Tune in to at 6:00 pm EST, July 5, 2022 to https://www.blogtalkradio.com/cdh/2022/07/05/july-5-2022-guest–katie-carman.
Listen to archives of the radio show at http://www.cdhradio.org
Katie had mother intuitions very early on that she was pregnant. She shares, “when I suspected that I was pregnant with Sofia the doctor kept telling me that I wasn’t based on blood test results. When I was six weeks pregnant, he gave me medicine to start my cycle. After nothing had happened, I took a home pregnancy test and discovered that I was pregnant. I had it confirmed at a pregnancy care center and I was twelve weeks pregnant. My doctor’s office refused to see me for prenatal care because I was twelve weeks pregnant, even though I had been seen there the whole time that I had been pregnant. I had to go to the Health Department for prenatal care.”

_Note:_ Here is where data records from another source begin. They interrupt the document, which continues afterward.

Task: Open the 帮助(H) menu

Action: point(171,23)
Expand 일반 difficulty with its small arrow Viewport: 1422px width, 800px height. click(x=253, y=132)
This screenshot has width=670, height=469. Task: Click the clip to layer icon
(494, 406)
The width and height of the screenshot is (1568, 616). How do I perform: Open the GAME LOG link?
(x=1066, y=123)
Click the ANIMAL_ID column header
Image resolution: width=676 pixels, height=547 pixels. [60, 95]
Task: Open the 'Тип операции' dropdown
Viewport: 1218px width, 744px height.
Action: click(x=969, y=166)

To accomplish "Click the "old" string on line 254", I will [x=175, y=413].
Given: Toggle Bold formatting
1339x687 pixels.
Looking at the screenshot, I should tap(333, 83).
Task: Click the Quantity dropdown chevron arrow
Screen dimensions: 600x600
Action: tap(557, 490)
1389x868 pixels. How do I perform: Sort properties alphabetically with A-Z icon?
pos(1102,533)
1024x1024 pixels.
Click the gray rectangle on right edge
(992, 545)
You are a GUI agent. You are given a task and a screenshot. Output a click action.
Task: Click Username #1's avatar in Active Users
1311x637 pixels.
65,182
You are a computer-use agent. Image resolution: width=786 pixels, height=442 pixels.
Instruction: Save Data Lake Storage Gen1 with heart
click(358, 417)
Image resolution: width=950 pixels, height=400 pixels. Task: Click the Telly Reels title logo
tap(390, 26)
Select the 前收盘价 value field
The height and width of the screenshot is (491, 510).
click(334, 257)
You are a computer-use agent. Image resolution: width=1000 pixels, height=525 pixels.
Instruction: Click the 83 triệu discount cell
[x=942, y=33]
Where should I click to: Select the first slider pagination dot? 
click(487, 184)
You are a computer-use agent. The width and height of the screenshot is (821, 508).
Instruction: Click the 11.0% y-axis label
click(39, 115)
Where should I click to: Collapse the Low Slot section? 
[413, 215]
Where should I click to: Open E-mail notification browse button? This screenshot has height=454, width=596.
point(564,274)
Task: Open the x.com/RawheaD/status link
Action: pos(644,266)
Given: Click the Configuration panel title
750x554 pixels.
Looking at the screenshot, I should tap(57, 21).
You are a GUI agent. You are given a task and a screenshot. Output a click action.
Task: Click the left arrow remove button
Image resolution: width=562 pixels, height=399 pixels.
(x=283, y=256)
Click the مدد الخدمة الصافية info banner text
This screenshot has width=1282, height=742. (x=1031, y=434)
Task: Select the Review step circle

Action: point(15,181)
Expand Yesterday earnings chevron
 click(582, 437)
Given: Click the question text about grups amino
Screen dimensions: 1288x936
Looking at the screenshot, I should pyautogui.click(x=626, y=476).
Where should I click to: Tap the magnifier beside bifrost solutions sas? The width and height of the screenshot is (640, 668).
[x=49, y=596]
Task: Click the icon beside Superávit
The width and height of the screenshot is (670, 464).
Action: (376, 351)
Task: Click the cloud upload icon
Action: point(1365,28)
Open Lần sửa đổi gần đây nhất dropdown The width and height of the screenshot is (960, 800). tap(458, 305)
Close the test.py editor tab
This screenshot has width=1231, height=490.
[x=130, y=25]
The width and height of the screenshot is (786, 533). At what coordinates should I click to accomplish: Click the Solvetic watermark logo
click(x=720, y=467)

As any new mom, Katie was very excited for first ultrasound and to see her baby for the first time. Katie shares, “my first ultrasound was at 18 weeks. They immediately saw that her intestinal contents were in her chest. They tried to persuade me to fly to Atlanta, GA, to have my daughter aborted. They tried to convince me that if she survived, she would have serious medical problems with no quality of life.”
Katie and her husband began to fight for their baby girl after she was diagnosed with CDH. After Sofia was born, she was transferred to a specialty hospital. Katie shares, “she was placed in the NICU on IV fluids only. They didn’t want to feed her because her stomach might grow and suffocate her. One lung was the size of my thumbnail, and the other was almost nonexistent. She was a preemie and would need to reach four pounds before she could have surgery in the event that she would need ECMO. She was on a jet ventilator and a nitrous machine.”
After three months of IV fluids only, she finally weighed enough for surgery. Katie shares more about her NICU time, “they put her organs in place and closed the hernia with a gortex patch. She was first able to be fed after that surgery. Due to rapidly growing and gaining weight from being fed, she had reherniated. She had to have another surgery to reattach her patch to her diaphragm at five months old. She also had to have surgery to place a metal clip in her heart to close a valve that typically closes after birth. Her pulmonary hypertension kept it from closing as well as the jet ventilator. She also had two laser eye surgeries for ROP.”
After seven long months, Sofia was finally able to go home for the first time at seven months old. Sofia would be sent home on oxygen with several monitors. Katie shares, “she had various therapists who came to our home as well as a home health nurse from the time of her initial release from the NICU which continued for several years.”
During a follow-up appointment and an x-ray of her lungs, a gallstone was discovered. Katie shares, “Sofia’s gallbladder was taken out at age two due to the gallstone which was caused by the months of IV fluids. She continues to see her surgeon yearly for having her patch monitored. She also sees various other specialists. She has been diagnosed with ADHD and Autism in addition to her Restrictive Lung Disease.”